Chronicling the brand called Raja Ravi Varma

Chronicling the brand called Raja Ravi Varma

Ganesh, 48, goes a step further to analyse how people understood the paintings and how it shaped their outlook and ideology.

THIRUVANANTHAPURAM: Raja Ravi Varma’s ‘Lady with the Lamp’ or ‘Galaxy of Musicians’ best explains the work of the legendary artist who could see India from the eyes of the common man. The paintings are snippets from the inornate life of a woman in her home or show the picture of a society that has threads of many colours in its fabric.

Ravi Varma, however, has not been explained in as much detail as a painter of the masses as he has been as a royal who wielded the brush to give faces to India’s concepts of divinity.

Ganesh Shivaswamy’s series of six books does just that – explore the painter as a force that helped democratise art in India. He also views how the Lonavla-based Ravi Varma Lithographic Press, which made chromolithographs of the paintings, made Ravi Varma a household brand for over a century now.

Ganesh, 48, goes a step further to analyse how people understood the paintings and how it shaped their outlook and ideology.

“To me, it was a healing process, having been diagnosed with cancer when I was just 18,” says Ganesh. “The doctor who treated me, R N Verma, was from Ravi Varma’s family. Through him, I started my journey into the paintings, their structure, the way they got popularised, the life of the artist in the context of both his paintings and the social milieu he was in, and finally how the paintings were taken to the masses by the Ravi Varma Press.”

Being a lawyer, his entry to the field of art curation and academics was unusual. The research involved was unearthly; 25 years of life with Raja Ravi Varma’s paintings and exploring facets of the painter’s world from unseen quarters, and also analysing his works and that of those promoted by the Ravi Varma press to understand the flow of work that shaped a generation of art appreciation in India.

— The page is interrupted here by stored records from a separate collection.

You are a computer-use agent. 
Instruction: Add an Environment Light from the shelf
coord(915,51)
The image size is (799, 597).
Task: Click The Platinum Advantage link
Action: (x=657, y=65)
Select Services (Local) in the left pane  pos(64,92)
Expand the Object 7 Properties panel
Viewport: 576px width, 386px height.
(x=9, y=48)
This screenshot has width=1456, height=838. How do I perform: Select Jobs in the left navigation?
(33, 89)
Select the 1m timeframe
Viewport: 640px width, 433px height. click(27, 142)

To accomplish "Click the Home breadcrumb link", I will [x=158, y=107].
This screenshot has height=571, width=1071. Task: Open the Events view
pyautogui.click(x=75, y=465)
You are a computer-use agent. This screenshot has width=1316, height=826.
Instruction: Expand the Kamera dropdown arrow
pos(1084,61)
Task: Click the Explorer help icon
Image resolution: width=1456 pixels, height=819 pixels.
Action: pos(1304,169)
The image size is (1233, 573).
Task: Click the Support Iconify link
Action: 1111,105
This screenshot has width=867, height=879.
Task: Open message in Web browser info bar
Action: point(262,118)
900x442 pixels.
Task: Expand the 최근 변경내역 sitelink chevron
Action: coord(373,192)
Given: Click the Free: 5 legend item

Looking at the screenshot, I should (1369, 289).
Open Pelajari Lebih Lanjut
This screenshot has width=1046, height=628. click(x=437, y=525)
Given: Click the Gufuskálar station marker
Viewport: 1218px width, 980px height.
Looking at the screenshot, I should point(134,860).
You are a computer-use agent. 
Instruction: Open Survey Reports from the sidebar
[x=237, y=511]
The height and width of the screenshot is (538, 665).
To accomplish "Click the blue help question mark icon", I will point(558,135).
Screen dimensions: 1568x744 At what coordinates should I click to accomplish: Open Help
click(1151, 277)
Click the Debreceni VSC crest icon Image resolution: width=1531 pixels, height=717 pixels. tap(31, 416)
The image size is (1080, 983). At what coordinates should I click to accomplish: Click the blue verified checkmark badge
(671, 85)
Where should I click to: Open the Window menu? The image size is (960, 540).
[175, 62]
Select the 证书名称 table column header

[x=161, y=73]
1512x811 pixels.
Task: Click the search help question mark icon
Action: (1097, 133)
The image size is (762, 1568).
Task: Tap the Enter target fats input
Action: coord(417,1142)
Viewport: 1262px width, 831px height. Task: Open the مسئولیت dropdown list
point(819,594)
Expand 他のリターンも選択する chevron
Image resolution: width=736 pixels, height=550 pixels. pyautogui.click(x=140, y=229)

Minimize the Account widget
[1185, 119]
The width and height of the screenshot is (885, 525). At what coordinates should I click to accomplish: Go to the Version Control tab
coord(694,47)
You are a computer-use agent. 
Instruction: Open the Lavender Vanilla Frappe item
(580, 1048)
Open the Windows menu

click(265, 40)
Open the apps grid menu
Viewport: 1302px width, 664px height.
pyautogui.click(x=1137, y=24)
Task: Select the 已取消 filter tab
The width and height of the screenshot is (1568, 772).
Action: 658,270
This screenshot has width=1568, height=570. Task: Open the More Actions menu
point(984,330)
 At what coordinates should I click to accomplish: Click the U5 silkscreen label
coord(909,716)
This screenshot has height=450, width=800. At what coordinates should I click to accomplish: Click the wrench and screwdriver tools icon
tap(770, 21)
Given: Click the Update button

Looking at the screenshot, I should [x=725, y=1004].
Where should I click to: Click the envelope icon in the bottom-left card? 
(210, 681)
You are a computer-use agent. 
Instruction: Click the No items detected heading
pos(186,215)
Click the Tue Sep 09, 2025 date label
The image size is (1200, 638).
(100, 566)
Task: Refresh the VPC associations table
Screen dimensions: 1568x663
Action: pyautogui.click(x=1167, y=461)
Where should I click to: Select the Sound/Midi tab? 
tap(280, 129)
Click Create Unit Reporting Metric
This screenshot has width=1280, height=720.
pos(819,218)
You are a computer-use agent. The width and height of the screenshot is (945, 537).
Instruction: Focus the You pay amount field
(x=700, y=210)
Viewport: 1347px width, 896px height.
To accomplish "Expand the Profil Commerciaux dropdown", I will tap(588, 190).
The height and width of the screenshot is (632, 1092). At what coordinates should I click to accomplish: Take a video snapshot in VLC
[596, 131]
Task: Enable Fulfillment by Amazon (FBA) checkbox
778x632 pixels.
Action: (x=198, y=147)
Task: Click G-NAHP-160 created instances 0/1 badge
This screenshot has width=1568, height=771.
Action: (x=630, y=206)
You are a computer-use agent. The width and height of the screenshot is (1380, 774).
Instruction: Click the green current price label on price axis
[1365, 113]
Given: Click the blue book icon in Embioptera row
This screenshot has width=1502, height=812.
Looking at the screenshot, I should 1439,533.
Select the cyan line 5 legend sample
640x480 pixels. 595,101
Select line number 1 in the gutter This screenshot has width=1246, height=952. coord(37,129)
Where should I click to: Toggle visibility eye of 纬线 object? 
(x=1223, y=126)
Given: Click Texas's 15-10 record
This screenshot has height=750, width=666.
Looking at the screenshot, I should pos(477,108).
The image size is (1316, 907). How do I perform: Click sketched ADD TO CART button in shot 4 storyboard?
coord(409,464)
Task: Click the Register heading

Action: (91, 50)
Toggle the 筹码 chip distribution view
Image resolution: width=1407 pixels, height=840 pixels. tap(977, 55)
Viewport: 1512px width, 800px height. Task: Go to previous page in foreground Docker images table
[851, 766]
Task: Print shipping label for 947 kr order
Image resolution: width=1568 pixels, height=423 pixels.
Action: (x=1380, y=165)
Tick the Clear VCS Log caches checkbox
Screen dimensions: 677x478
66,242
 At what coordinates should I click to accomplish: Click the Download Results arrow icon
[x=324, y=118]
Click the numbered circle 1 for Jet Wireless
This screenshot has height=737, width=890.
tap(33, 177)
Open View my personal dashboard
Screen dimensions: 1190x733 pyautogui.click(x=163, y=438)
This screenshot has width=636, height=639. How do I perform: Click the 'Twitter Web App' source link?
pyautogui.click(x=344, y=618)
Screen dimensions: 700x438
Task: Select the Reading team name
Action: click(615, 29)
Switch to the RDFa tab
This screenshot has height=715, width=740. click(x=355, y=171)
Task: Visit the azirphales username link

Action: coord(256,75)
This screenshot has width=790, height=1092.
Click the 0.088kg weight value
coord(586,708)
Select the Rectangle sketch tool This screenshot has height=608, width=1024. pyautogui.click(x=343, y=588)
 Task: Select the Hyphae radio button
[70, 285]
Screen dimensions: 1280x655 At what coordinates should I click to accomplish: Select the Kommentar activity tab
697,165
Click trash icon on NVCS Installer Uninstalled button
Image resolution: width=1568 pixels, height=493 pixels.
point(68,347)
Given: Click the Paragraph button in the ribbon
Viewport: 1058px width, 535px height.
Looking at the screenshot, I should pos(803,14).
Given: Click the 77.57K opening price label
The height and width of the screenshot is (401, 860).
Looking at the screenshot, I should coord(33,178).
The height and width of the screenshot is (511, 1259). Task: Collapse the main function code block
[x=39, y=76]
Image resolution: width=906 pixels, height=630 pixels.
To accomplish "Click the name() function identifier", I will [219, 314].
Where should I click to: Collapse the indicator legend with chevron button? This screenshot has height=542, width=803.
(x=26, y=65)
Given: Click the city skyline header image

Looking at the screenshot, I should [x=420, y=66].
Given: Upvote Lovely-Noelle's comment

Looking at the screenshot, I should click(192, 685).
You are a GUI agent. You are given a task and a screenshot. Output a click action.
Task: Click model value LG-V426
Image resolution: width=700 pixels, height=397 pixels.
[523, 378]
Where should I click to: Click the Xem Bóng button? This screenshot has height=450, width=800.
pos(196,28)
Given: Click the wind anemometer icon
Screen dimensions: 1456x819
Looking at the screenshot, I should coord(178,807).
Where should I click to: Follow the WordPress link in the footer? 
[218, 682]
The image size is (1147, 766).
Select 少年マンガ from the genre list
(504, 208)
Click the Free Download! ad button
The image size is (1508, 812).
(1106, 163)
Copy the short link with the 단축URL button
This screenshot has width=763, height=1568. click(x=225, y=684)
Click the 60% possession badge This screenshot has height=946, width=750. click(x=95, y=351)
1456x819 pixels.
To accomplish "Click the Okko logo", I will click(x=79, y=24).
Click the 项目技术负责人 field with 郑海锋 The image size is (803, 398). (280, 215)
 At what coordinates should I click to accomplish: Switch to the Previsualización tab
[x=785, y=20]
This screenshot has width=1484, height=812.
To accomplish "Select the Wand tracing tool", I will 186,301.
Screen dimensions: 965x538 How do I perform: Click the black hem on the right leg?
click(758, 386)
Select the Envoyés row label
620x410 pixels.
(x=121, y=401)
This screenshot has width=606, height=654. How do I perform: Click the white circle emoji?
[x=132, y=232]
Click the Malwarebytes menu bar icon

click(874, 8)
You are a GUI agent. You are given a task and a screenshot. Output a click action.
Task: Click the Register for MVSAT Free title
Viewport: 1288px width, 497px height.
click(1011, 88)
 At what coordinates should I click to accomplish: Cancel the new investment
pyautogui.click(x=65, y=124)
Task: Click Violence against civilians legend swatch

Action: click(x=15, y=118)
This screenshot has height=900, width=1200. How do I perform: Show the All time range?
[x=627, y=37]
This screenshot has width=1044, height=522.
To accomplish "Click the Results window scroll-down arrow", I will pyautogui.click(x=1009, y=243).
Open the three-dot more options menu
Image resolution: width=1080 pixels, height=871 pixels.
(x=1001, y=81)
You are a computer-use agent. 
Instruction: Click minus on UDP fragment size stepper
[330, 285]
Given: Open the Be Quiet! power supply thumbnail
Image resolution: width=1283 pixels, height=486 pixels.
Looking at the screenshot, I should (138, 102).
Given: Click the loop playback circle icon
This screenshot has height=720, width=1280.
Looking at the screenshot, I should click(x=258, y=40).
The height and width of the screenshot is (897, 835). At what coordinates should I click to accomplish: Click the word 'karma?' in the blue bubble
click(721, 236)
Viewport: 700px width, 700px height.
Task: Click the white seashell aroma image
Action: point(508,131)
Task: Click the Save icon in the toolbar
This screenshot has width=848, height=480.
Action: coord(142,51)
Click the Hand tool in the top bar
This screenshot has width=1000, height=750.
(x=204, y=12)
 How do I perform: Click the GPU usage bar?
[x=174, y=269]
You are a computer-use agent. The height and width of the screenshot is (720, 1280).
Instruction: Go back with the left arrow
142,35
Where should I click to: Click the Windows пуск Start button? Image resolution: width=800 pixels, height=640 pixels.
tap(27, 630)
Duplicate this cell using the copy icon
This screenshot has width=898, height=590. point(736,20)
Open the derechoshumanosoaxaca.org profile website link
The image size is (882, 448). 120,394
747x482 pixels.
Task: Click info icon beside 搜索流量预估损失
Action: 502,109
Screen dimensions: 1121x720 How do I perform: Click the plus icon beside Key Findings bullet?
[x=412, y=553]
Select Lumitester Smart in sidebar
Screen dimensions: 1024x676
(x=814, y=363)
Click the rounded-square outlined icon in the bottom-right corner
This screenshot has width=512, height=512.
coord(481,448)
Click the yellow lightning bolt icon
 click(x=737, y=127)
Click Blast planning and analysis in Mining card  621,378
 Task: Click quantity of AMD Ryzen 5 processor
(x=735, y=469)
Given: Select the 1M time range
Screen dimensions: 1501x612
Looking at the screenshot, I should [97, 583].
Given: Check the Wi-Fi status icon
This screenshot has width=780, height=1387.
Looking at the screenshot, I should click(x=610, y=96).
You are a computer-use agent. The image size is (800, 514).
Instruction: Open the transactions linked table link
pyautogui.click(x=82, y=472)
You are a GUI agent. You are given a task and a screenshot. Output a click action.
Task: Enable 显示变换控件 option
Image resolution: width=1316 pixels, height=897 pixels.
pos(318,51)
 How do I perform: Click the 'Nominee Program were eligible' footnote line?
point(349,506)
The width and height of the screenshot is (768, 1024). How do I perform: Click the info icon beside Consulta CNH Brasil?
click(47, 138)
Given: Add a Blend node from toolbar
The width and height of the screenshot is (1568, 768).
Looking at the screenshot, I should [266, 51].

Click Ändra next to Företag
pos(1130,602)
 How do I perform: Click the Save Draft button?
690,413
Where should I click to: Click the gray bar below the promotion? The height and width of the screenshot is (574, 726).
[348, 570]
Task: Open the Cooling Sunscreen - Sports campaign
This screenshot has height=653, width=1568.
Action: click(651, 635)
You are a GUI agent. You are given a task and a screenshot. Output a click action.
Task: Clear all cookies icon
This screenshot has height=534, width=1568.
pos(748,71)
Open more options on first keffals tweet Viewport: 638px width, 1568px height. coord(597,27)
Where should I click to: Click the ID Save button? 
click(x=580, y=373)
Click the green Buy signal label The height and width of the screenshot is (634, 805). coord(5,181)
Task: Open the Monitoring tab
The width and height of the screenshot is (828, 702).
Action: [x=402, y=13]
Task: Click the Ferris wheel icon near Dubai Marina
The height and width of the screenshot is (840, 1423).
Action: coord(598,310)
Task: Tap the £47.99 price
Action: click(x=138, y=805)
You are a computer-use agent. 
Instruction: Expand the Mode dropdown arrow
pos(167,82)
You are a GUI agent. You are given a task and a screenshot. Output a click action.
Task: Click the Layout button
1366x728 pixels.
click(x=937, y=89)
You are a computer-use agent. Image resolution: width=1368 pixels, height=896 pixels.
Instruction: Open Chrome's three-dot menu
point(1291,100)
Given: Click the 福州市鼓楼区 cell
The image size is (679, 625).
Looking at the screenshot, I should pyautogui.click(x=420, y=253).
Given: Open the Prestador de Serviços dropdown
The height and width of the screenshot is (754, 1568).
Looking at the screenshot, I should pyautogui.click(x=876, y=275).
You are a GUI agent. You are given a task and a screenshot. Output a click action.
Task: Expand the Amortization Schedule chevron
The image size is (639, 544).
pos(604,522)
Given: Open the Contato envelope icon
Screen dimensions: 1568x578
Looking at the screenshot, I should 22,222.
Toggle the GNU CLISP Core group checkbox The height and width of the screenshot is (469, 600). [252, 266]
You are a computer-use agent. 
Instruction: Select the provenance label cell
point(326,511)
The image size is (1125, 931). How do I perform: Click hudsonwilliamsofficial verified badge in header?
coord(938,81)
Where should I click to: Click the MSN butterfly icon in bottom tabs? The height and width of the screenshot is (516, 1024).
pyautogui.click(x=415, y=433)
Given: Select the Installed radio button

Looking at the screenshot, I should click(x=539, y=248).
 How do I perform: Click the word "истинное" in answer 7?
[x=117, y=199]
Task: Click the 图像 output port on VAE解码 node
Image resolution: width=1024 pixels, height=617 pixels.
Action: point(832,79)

“I visited the Kilimanoor palace, home of the artist, where there was a repository of information on him,” recalls Ganesh.

“For 26 days, I took copies after copies of his writings, records, works, and diary details of not just him but his artist-brother Raja Raja Varma as well. It was there I got to know the identity of the nameless figures featured in the doyen’s paintings that adorn the walls of Indian homes. Remember the famous Lakshmi painting of Ravi Varma? The model’s name was Rajibai Mulgaonkar, a devadasi from Mumbai.”

Another place Ganesh frequented for research was the Ravi Varma press. And unlike the popular understanding, the press did not just print Ravi Varma; there were a host of painters whose work received the patronage of the press.

“Ravi Varma died in 1906 and the press functioned till 1918. There were several paintings reproduced by the press even after 1906. Which means there were several painters who shared Ravi Varma’s knack for mass connect,” notes Ganesh.

“Some of them were M V Dhurandhar, G V Venkatesh Rao, K S Siddalingaswamy, etc., whose names remained eclipsed by the Ravi Varma brand that the press promoted.”

(Photo | Special arrangement)

Ganesh also visited the Hasthashilpa Heritage Village in Manipal where the remnants are kept of the press, which was vandalised and brought down.

Two parts of the book series, An Everlasting Imprint, one on the life of Varma and then on the press, have already been launched and the third, on the depiction of divinity in Varma’s paintings, will be launched on March 3 in Thiruvananthapuram. “The third, fourth, fifth and the sixth will look at the varied themes on which Ravi Varma painted,” adds Ganesh.

The series thus promises to be arguably a comprehensive academic treatise on the artist and the art of his era that could aid future research.

Notably, Ganesh is also curating the Sri Chithra Art Gallery, where the paintings of Ravi Varma are kept. On March 2, he will be organising a curator’s walk when he would introduce the public to the renewed curation of the legendary artist who now has a chronicle that calls him a ‘people’s brand’.